Dans la déclaration du gouvernement espagnol, il est indiqué que l’application, qui comprend des contrôles aléatoires d’identité et de documents dans les ports et aéroports, débutera aujourd’hui et restera en vigueur jusqu’au 7 septembre, à moins que les conditions ne changent. Dans le communiqué, les contrôles aux frontières, que l’Italie a initiés unilatéralement et sans préavis le 1er août, ont été qualifiés d’injustes, discriminatoires et contraires aux intérêts de l’Union européenne (UE), et ont appelé au retrait immédiat de ladite décision.

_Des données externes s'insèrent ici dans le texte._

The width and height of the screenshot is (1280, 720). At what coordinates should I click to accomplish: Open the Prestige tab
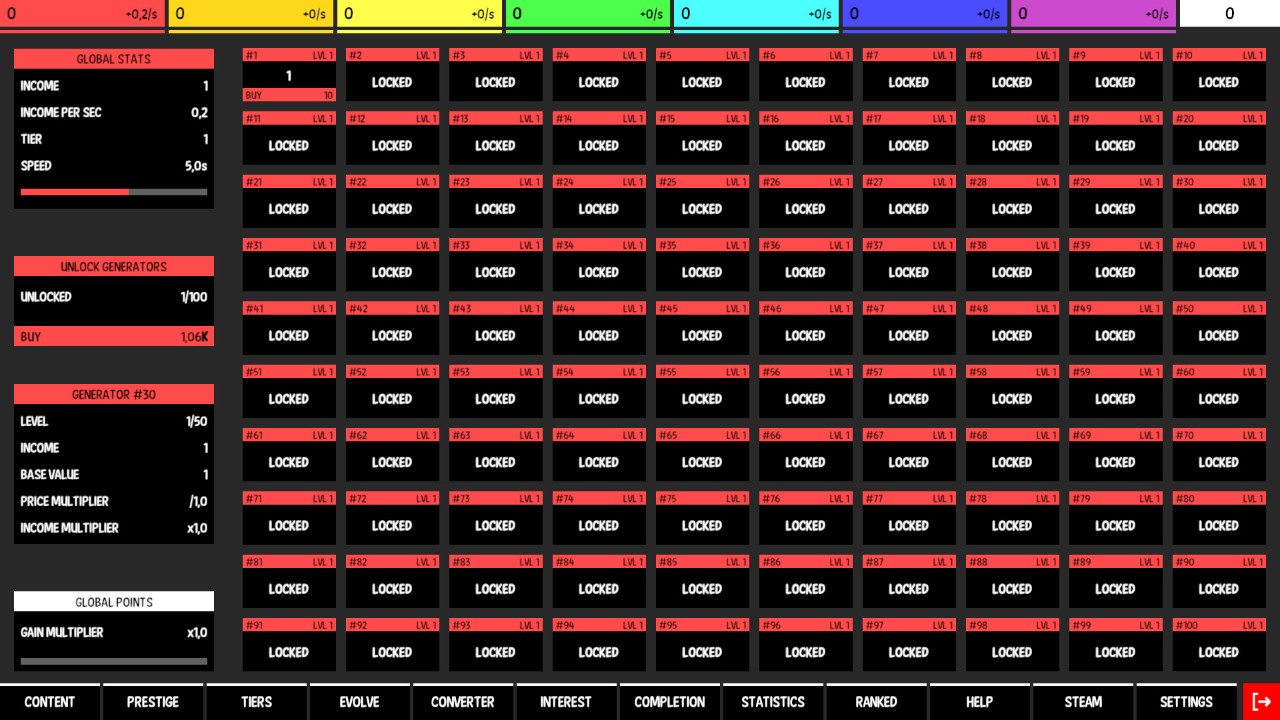pos(153,702)
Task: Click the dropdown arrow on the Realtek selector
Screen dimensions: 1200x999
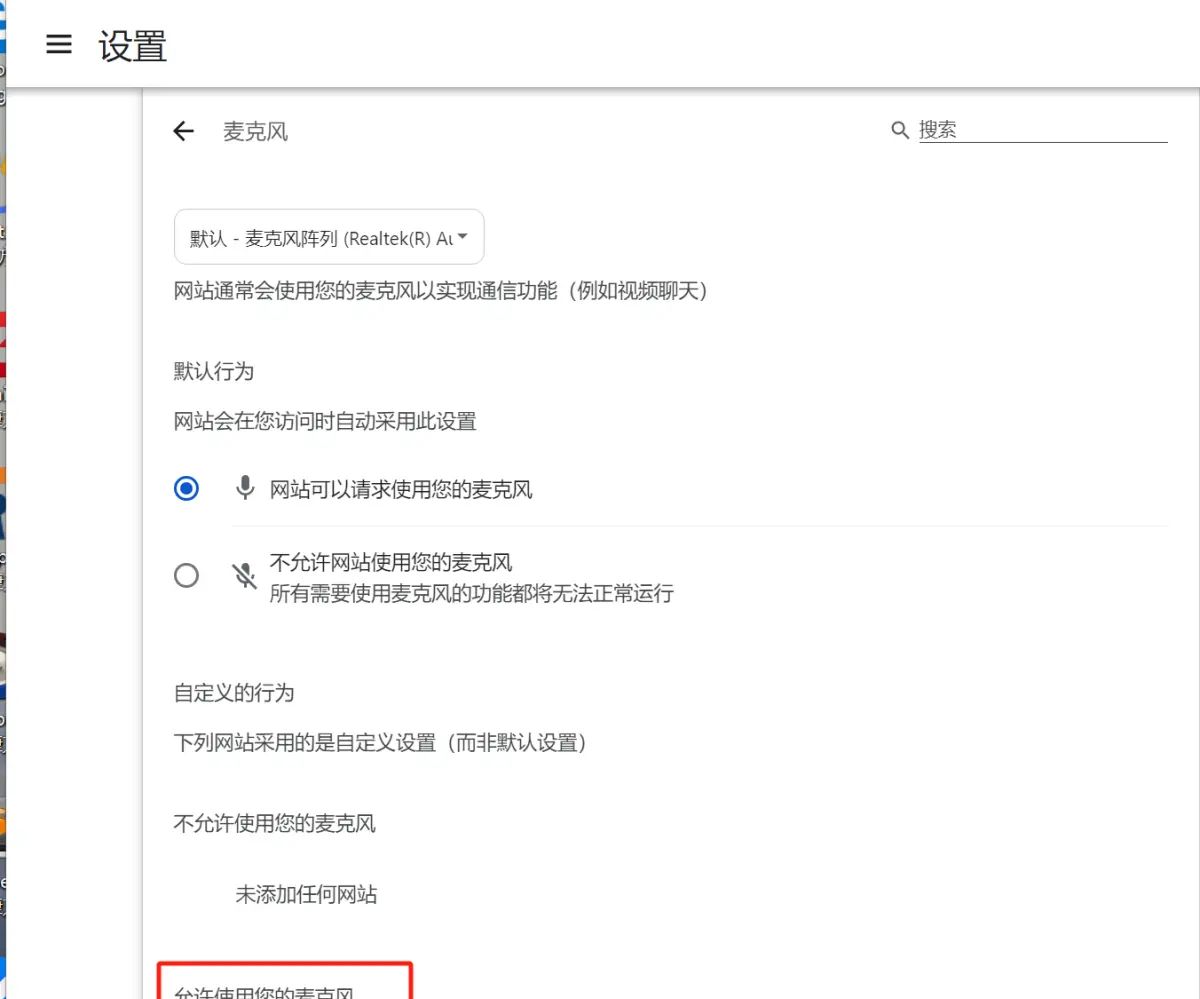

Le gouvernement italien, en revanche, a déclaré qu’il poursuivrait les contrôles temporaires des citoyens de pays tiers en provenance d’Espagne au moins jusqu’au 15 août, invoquant des problèmes de sécurité nationale et de gestion des frontières. Soulignant qu’elle n’accepte pas les ultimatums ni les pressions extérieures sur les questions de sécurité nationale, l’administration de Rome a déclaré que les citoyens espagnols et d’autres citoyens de l’UE voyageant par voie aérienne ou maritime sont exemptés de ces contrôles.
La Première ministre italienne Giorgia Meloni a annoncé ces mesures de contrôle aux frontières le 31 juillet, suite à l’afflux d’immigrants dans la région espagnole de Ceuta. À la fin du mois de juillet, environ 80 000 personnes sont entrées à Ceuta, et environ 75 000 d’entre elles sont ensuite rentrées volontairement.